==== Dataset entries ====
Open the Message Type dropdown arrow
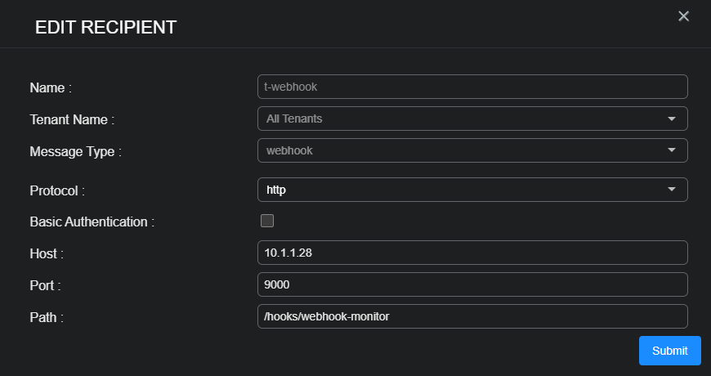 pyautogui.click(x=672, y=150)
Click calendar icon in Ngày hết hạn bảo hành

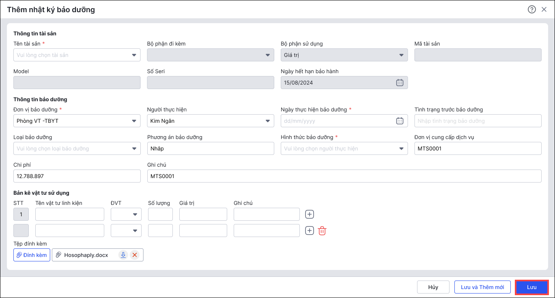(x=400, y=83)
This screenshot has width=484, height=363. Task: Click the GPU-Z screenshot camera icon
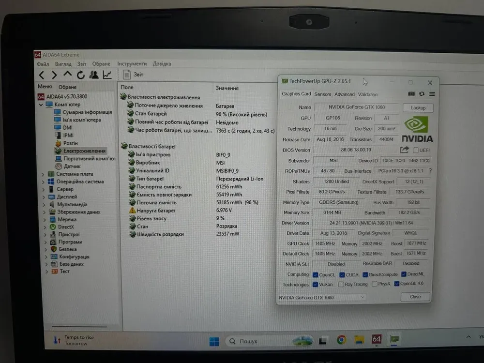(x=411, y=94)
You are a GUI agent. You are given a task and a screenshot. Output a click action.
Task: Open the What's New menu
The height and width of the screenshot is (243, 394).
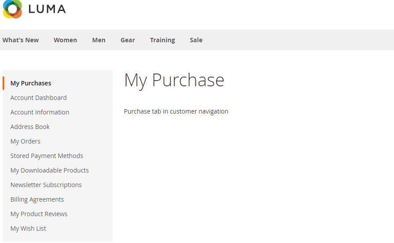point(21,40)
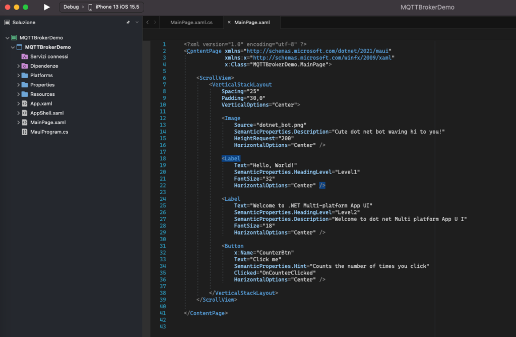This screenshot has width=516, height=337.
Task: Click the Properties folder icon
Action: click(24, 85)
====
◆ **Activity**
Although the entries contain pictures, reproduce only the rest, exactly as written.

◆ **Solution for this task**
Open the Message Type dropdown arrow
 pyautogui.click(x=672, y=150)
Click calendar icon in Ngày hết hạn bảo hành

(x=400, y=83)
This screenshot has width=484, height=363. Task: Click the GPU-Z screenshot camera icon
(x=411, y=94)
You are a GUI agent. You are given a task and a screenshot. Output a click action.
Task: Open the What's New menu
The height and width of the screenshot is (243, 394).
point(21,40)
This screenshot has width=516, height=337.
Task: Click the Properties folder icon
Action: click(24, 85)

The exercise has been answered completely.